The rise and rise of the year-round tan (and whether or not UV exposure is ever actually good for your health)

George Hamilton and the tan that sparked a revolution from Hollywood to the highstreet

San Francisco - MAY 1980: Actor George Hamilton does suntan spoof and poses for a portrait in Los Angeles, California. (Photo by Aaron Rapoport/Corbis/Getty Images)
(Image credit: Aaron Rapoport/Corbis via Getty Images)

The actor George Hamilton lived large. A paid-up member of the Hollywood school of high glamour, he had the Rolls-Royces, the Beverly Hills mansion and the debonair wardrobe. And yet he became best known for his permanent tan — so much so that the cartoonist Garry Trudeau concocted the ‘George Hamilton Pro-Am Celebrity Cocoa Butter Open’. Hamilton even launched a chain of tanning salons.

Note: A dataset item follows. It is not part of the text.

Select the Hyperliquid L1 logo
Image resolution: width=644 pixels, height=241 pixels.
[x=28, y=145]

But then this was when a deep sun-tan spoke of success. It was a visual short-hand for expensive vacations in sunny climes, for rude health and, in a way, for money itself. Yet this favour towards what is, in effect, skin damage was, in the 1960s and 70s, still a relatively new idea. As late as the 1920s tans were considered decidedly unwelcome by the well-to-do, since having one suggested one worked outside. Pale skin — protected with hats, parasols and staying inside — suggested leisure.

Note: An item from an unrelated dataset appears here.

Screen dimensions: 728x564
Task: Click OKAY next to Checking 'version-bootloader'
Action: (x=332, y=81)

Arguably we’re now more than ever back in the bronze age. There are now almost 5,000 tanning salons in the UK (most of them seemingly in Blackpool, according to a 2024 study) with some 10% of the population regulars. The winter top-up/year-round glow has become a grooming standard. According to Dr. Fabiola Creed, health historian at the University of Glasgow and author of The Rise and Fall of the Sunbed in Britain, we’re seeing perfect storm of persuasive forces.

Man with sunglasses on tanning bed in solarium

(Image credit: Ikonoklast_Fotografie via Getty Images)

“There’s the beautifying of dark skin in culture now, because it’s slimming, because it gives better muscle definition,” she explains.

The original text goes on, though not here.